» **Task goal**
Scan the data below for the string "score". Copy every line where it appears.

········

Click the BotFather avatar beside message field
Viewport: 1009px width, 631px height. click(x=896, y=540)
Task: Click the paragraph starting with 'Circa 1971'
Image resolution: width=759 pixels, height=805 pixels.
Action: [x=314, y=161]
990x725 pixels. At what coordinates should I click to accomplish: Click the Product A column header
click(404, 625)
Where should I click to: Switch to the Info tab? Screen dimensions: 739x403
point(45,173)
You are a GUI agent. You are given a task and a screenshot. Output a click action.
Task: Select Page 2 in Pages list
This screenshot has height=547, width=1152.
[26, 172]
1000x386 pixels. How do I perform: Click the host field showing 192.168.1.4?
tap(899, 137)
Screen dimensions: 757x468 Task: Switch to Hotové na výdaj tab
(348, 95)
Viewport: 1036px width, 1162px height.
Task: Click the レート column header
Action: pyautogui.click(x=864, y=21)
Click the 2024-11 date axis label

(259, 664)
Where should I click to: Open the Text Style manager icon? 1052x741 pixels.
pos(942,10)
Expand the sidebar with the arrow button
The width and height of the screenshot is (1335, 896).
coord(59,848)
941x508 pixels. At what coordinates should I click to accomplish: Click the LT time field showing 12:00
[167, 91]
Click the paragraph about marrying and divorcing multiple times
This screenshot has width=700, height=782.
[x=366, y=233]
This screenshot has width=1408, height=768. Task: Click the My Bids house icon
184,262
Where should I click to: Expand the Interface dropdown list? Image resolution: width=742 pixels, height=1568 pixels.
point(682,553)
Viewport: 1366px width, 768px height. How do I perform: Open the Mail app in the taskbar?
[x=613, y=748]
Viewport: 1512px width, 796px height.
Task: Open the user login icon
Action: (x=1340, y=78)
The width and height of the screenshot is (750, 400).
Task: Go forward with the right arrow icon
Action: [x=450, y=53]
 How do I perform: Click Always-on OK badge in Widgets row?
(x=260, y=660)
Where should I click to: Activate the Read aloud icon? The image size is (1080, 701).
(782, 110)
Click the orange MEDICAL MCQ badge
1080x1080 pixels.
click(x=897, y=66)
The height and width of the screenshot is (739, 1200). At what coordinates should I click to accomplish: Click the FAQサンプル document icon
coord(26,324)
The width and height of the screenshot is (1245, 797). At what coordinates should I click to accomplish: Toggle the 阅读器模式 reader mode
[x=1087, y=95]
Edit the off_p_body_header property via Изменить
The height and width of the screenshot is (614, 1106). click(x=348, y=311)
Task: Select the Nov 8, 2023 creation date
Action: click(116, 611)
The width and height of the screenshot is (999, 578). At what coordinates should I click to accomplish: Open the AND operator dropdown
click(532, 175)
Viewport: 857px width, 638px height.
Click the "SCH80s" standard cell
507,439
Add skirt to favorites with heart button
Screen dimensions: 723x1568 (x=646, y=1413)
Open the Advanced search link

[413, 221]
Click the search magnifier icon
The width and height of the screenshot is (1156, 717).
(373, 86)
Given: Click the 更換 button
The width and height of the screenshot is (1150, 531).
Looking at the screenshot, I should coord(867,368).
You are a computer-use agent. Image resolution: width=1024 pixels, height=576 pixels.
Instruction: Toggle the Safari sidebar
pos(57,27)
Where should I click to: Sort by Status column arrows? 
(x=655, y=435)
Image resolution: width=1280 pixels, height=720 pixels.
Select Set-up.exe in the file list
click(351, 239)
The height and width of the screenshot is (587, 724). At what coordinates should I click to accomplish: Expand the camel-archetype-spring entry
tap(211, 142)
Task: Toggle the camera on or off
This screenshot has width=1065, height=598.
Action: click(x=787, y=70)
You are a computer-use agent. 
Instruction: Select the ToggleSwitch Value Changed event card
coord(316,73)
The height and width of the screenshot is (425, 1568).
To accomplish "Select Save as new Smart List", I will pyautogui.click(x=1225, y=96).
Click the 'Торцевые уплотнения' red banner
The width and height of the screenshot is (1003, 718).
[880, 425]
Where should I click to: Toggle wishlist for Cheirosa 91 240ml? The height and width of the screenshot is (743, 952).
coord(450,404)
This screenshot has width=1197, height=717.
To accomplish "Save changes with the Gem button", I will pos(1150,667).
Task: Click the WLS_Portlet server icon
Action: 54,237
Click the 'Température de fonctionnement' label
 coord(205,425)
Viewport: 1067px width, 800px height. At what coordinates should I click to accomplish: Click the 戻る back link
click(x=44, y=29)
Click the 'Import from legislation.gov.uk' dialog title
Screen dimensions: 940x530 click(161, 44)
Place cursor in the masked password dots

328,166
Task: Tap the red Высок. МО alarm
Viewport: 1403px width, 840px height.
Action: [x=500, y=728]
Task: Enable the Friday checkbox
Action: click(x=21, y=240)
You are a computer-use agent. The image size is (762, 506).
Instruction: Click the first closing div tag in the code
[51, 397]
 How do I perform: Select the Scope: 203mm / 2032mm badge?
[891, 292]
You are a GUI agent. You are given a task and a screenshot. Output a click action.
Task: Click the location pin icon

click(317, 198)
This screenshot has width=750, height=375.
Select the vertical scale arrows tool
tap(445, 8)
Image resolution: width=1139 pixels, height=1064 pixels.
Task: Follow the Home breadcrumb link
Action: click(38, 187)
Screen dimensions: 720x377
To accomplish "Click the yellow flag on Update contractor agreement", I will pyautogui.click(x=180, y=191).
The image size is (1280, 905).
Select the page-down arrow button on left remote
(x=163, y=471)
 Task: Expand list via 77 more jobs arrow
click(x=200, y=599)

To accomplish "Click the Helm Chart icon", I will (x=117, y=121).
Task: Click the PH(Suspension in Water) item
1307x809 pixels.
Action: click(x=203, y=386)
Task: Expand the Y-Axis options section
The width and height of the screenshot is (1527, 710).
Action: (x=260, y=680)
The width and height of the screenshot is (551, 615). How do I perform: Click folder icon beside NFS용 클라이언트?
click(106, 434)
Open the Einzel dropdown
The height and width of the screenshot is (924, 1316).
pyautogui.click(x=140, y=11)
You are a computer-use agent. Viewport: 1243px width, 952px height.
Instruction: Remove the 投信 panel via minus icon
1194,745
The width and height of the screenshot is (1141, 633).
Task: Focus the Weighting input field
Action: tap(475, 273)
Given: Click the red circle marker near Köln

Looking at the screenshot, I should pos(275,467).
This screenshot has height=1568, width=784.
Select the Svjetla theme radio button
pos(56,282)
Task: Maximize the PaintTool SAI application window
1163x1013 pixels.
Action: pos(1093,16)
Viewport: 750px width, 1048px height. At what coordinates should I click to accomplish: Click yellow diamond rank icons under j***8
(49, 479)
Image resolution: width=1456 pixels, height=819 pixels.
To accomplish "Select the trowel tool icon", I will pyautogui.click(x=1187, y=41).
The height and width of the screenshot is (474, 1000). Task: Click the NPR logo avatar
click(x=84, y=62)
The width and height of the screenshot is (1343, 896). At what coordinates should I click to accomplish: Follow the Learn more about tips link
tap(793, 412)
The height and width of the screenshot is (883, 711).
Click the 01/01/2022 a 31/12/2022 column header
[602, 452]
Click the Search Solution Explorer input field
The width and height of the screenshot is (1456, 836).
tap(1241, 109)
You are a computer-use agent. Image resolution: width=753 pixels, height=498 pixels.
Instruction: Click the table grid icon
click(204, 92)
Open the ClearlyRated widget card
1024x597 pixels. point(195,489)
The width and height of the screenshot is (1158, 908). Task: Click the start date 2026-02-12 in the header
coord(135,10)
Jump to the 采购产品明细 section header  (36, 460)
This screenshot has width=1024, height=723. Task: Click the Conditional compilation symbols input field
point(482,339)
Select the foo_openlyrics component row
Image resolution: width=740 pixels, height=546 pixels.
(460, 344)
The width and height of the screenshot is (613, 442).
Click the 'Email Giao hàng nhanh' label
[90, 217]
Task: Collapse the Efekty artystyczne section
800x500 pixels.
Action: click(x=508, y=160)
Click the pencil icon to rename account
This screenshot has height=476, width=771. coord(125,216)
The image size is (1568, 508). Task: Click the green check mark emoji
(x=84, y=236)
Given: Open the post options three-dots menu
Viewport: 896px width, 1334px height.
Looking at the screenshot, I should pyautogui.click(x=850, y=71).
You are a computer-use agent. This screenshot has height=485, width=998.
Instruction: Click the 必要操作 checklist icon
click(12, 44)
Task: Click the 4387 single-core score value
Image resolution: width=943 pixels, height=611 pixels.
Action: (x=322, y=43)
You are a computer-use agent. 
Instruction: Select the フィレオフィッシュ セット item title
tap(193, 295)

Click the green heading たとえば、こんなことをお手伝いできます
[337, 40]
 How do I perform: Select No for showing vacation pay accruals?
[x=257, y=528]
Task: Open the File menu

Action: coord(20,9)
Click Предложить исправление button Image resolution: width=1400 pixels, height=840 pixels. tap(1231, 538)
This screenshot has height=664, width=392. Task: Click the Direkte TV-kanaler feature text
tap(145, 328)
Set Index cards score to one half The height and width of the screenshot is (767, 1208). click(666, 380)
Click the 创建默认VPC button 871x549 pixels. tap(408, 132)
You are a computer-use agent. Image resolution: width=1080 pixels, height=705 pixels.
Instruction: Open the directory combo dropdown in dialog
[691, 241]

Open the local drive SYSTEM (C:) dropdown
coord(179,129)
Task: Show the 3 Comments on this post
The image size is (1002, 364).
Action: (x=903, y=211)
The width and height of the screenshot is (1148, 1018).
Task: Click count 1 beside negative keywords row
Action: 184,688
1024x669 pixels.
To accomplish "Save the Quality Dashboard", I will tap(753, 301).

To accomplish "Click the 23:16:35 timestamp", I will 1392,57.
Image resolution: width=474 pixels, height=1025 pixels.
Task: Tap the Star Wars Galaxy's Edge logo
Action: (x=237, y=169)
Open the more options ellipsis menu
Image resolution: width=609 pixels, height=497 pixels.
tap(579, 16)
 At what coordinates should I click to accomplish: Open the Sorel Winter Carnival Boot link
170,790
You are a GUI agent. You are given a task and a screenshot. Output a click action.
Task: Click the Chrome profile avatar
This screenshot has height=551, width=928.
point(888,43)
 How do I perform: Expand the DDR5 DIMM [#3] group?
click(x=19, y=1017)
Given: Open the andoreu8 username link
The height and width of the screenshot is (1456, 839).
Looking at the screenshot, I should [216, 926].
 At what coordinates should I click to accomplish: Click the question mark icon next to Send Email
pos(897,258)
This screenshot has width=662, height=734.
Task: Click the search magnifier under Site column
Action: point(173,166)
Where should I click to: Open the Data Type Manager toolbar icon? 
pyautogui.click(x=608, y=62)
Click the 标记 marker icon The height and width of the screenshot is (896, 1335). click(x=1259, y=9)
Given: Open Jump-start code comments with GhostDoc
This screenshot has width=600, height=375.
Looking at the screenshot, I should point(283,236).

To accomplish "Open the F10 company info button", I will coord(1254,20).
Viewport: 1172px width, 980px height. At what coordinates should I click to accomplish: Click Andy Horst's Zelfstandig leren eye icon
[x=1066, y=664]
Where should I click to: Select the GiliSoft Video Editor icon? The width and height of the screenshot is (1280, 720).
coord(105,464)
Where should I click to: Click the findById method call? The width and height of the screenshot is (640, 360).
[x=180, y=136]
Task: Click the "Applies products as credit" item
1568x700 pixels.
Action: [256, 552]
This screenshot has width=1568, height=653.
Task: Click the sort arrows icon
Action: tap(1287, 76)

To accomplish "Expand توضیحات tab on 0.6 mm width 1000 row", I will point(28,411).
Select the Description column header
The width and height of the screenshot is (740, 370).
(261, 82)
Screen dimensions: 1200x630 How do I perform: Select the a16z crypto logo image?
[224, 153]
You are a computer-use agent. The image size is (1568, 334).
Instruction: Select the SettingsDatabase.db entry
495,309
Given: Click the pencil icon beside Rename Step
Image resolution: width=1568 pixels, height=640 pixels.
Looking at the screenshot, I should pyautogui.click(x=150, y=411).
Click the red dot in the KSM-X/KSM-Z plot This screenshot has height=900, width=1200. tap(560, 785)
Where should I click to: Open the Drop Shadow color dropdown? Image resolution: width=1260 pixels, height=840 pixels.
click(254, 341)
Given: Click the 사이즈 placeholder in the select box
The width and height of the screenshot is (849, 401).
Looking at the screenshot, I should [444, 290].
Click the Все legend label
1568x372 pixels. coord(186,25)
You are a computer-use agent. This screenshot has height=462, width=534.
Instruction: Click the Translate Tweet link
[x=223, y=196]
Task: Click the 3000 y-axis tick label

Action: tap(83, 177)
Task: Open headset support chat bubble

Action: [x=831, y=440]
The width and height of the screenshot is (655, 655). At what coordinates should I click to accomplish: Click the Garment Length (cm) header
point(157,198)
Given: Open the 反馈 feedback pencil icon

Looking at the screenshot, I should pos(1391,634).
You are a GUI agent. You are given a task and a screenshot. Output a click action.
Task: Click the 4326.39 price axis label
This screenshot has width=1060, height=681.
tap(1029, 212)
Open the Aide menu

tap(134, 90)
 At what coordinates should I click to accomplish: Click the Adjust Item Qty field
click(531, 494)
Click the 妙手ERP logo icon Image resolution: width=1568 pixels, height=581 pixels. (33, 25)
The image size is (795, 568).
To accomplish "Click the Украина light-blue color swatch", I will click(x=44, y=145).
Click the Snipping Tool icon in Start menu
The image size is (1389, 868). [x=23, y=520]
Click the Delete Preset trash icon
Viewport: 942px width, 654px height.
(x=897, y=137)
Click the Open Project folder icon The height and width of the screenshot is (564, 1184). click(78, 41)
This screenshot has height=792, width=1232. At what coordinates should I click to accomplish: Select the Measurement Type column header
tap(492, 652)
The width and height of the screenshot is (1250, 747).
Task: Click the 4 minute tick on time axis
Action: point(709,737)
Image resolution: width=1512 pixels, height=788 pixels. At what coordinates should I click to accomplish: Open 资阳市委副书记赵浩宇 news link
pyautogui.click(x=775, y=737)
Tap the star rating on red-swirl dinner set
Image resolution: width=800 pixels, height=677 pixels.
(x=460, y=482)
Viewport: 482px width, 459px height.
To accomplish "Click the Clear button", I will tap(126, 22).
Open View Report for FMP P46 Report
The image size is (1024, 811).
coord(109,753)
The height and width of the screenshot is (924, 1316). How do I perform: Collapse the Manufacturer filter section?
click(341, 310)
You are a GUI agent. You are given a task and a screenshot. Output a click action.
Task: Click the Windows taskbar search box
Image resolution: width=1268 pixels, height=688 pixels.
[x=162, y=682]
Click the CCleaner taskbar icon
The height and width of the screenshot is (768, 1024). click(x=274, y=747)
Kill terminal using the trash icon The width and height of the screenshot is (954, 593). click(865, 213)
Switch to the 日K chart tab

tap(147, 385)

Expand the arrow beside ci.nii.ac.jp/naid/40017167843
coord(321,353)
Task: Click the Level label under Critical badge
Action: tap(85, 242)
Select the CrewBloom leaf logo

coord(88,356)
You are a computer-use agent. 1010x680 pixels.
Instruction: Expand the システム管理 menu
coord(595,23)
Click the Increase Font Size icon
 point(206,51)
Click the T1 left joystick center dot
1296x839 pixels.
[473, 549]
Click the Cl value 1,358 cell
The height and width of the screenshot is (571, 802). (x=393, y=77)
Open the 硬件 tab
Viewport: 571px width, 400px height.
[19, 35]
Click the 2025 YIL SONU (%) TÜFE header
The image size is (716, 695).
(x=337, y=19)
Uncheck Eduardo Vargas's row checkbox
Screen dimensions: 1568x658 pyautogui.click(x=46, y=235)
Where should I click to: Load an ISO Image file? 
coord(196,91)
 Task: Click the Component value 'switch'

········

» **Solution for this task**
Task: Click the 4387 single-core score value
Set Index cards score to one half The height and width of the screenshot is (767, 1208). click(666, 380)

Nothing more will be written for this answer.